Holy Terror

Apparently being chosen by God for something wonderful is also a bit scary.

Think about it– every time angels show up, there is the admonition to “fear not!” 

Have you ever noticed how often through the nativity story (and scripture as a whole) people are told to fear not? This thread of response leads me to believe that having an angel appearance and invitation may not be so much comforting and exciting, as shocking and terrifying. 

When God’s call is revealed in our lives, most often it is overwhelming because God asks of us things we cannot do on our own. God invites us to be challenged, to be vulnerable, and to be reliant on the Spirit’s guidance. 

When God invites us to participate in the kingdom it requires giving our very selves.

Our culture says that pain and discomfort are to be avoided at all costs. But the stories of our faith tradition remind us that grief and joy, lament and rejoicing, excitement and terror are all a part of what it means to be a disciple of Christ.

Mary’s song (Luke 1:46-55) is this beautiful proclamation of God’s favor and blessing. Despite her initial fear and hesitation, Mary yields to God’s invitation for her life.

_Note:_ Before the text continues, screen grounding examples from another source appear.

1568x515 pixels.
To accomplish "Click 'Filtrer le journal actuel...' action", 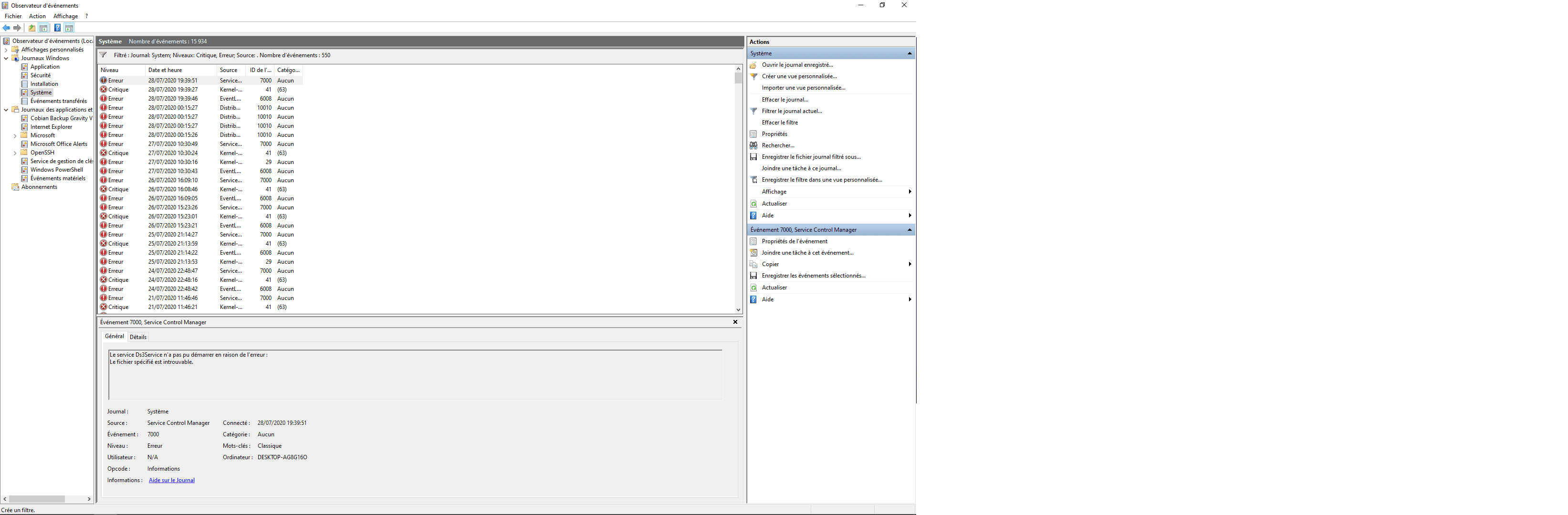I will pos(791,111).
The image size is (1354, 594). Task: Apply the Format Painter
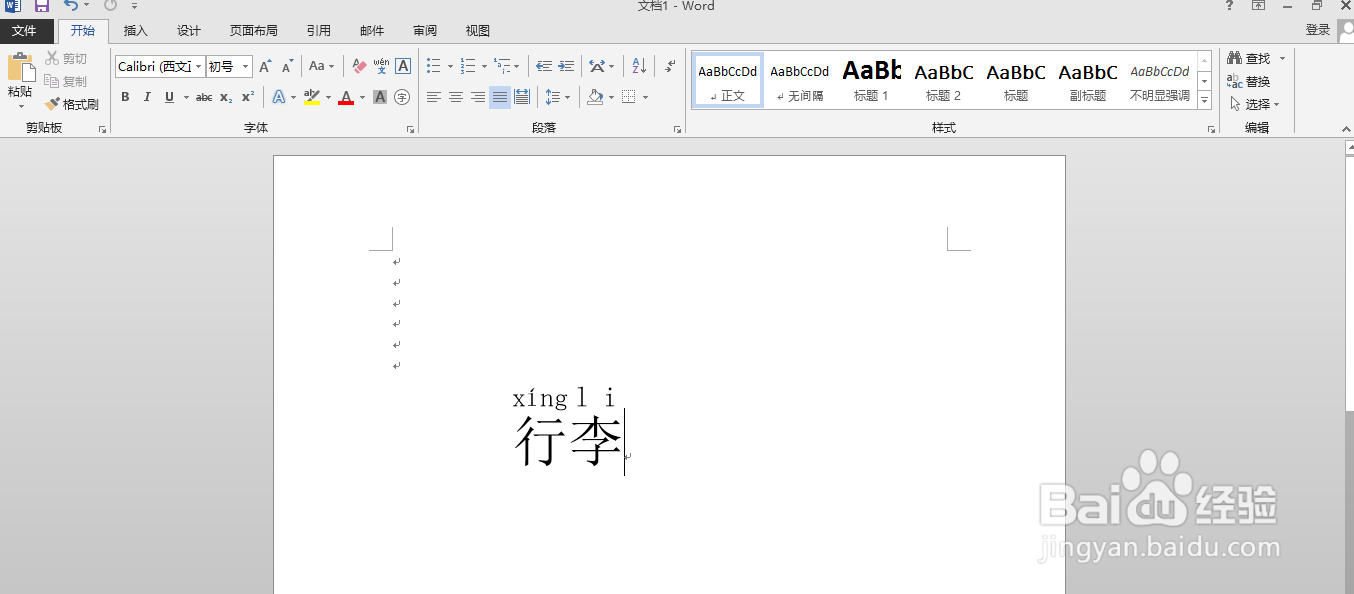point(72,103)

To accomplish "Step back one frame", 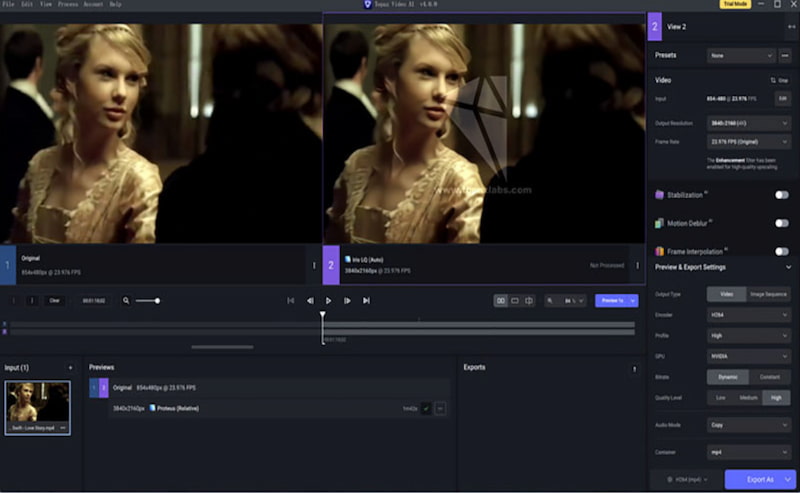I will tap(310, 300).
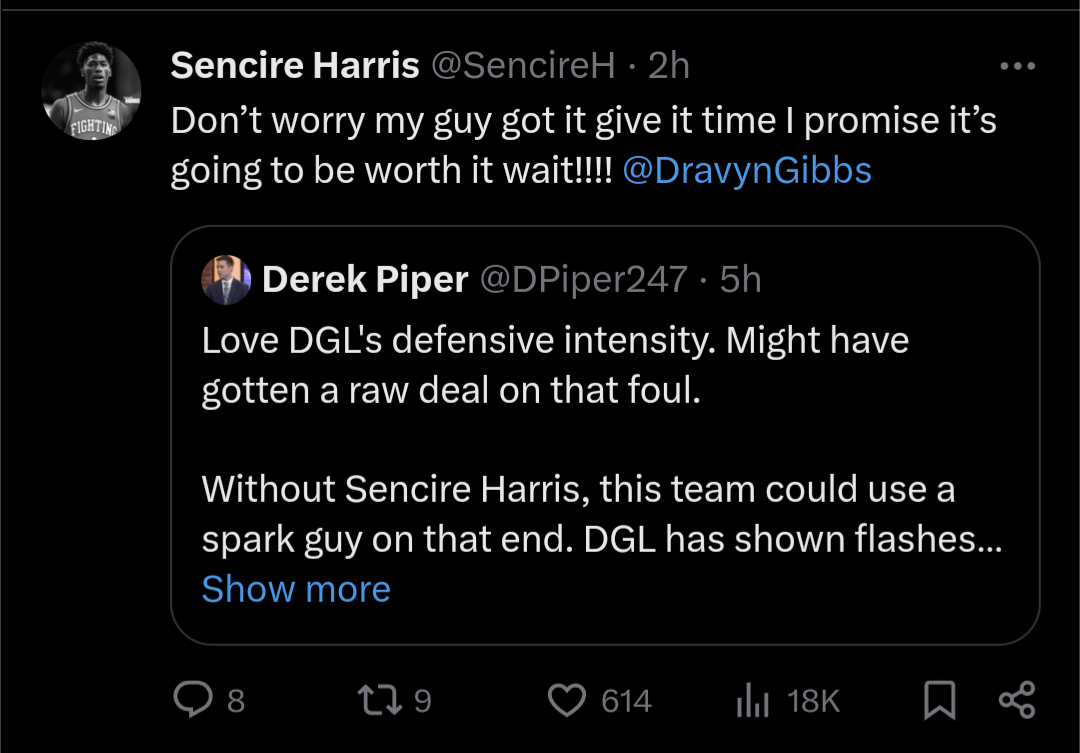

What is often reduced to a simple plot point on the timeline of Christ’s arrival is a very complex and amazing story of its own. Mary’s joy was first an individual and internal faith experience. 

This series of events began because of God’s specific call to one person who said yes. And yet to be made fully known, this experience had to unfold over time and be made known to all. Mary’s great joy took great trust and great patience. 

What might God be inviting you to do?

How can you demonstrate great trust?


Drawn from a chapel talk prepared for Central Christian School this is part three of three Advent Reflections.